Willis Towers Watson PLC is asking asset owners tired of getting more beta than alpha from their equity managers to double down on the pursuit of alpha, and a growing number of the firm's clients could be moving to answer the call, executives there say.
Mark Brugner, Willis Towers Watson's Hong Kong-based director and head of research, Asia-Pacific, said his firm is calling on both consulting and outsourced CIO institutional clients capable of stomaching short-term volatility in pursuit of long-term gains to put all of their equity allocations in actively managed, high-conviction strategies of up to 20 holdings per manager.
The firm's research suggests clients who tap a carefully blended mix of those "best ideas" strategies can more than double their odds of garnering significant benchmark-topping returns over five-to 10-year periods, Mr. Brugner said in an interview.
Willis Towers Watson said in a June 2 news release that its review of 977 global equity funds in the eVestment database found only 256 managed to outperform their MSCI World net dividend benchmark over the five years through March 31, 2016. Of that minority, 72%, or 184, had "high active shares," a term to describe portfolios that differ considerably from their benchmark index.
The firm defines "high active share" as a portfolio that deviates more than 80% from its benchmark, and "active share" for those that deviate between 60% and 80%. Less than 60% earns managers a "closet indexer" moniker.
Compared to the tepid performance delivered by most "overdiversified" equity strategies, asset owners relying exclusively on high-conviction, low-turnover portfolios — with "cost-effective implementation and best-practice portfolio management" — can look to garner annualized returns of roughly 300 basis points or more above the MSCI All Country World index benchmark over periods of five years or more, the firm's research shows, Mr. Brugner said.
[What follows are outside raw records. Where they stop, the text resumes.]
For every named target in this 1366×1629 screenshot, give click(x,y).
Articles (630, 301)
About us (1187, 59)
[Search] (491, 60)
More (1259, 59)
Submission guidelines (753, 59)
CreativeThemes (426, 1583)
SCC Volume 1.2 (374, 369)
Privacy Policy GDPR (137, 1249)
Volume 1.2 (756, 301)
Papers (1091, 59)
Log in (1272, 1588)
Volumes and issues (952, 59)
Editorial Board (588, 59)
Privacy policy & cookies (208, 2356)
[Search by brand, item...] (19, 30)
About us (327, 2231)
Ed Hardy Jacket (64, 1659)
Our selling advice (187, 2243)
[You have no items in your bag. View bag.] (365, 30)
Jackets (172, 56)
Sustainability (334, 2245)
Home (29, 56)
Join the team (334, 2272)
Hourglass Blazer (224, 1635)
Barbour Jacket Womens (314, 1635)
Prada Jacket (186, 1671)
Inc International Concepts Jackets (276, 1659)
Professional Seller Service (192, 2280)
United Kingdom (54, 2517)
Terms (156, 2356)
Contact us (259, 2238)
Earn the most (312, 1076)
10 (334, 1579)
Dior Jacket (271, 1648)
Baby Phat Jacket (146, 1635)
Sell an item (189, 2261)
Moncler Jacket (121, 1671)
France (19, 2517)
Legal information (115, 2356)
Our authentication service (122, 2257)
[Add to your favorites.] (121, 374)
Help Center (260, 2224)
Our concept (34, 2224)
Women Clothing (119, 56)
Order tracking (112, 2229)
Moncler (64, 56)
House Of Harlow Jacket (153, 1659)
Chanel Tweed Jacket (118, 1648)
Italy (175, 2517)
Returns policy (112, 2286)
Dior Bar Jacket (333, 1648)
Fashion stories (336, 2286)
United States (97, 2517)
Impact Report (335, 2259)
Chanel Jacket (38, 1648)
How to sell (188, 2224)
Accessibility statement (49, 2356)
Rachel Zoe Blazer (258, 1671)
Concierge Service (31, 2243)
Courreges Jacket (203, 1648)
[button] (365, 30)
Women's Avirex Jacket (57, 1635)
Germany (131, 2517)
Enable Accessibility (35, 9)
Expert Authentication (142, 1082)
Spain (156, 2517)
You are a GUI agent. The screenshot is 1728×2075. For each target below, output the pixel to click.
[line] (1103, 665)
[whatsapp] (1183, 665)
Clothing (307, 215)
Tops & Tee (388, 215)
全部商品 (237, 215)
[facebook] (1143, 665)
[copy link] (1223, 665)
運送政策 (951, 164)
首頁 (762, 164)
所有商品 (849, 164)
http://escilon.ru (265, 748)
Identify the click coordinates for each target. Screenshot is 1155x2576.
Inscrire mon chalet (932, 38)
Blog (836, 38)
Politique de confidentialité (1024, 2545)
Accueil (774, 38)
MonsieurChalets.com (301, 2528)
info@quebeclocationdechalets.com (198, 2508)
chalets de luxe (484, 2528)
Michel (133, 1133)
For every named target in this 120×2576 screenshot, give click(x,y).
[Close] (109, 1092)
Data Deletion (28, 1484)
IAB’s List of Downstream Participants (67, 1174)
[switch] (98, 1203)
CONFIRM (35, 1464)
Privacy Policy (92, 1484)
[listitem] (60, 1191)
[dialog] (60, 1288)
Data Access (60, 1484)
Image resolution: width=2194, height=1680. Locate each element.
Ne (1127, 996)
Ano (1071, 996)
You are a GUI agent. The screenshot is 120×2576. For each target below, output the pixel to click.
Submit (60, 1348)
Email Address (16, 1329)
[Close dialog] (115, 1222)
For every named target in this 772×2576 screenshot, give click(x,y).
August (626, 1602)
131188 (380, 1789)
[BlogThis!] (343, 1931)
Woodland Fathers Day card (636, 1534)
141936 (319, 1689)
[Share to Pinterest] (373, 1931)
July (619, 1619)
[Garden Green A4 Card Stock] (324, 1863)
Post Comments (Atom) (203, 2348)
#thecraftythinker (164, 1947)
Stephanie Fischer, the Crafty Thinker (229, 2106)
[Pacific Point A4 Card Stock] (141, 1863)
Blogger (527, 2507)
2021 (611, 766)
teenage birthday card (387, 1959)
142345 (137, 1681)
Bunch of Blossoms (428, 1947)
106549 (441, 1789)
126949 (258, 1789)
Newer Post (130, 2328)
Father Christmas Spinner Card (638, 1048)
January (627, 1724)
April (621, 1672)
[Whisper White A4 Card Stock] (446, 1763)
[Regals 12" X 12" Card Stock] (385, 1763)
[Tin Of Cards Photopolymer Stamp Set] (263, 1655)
Finding skilled managers is the biggest hurdle to pursuing the strategy.
The concept requires "a reasonable amount" of high-conviction strategies to choose from, in order to mix and match strategies that can offer complementary style and factor exposures, said Mr. Brugner.
That demand has left Willis Towers Watson focused, for now, on the broadest universe, the global equities space, where it has been able to identify 15 to 20 high-conviction managers over the past year or two, he said.
It has proven difficult to find a sufficient number of managers running concentrated strategies in narrower market segments, such as emerging markets equities, he added.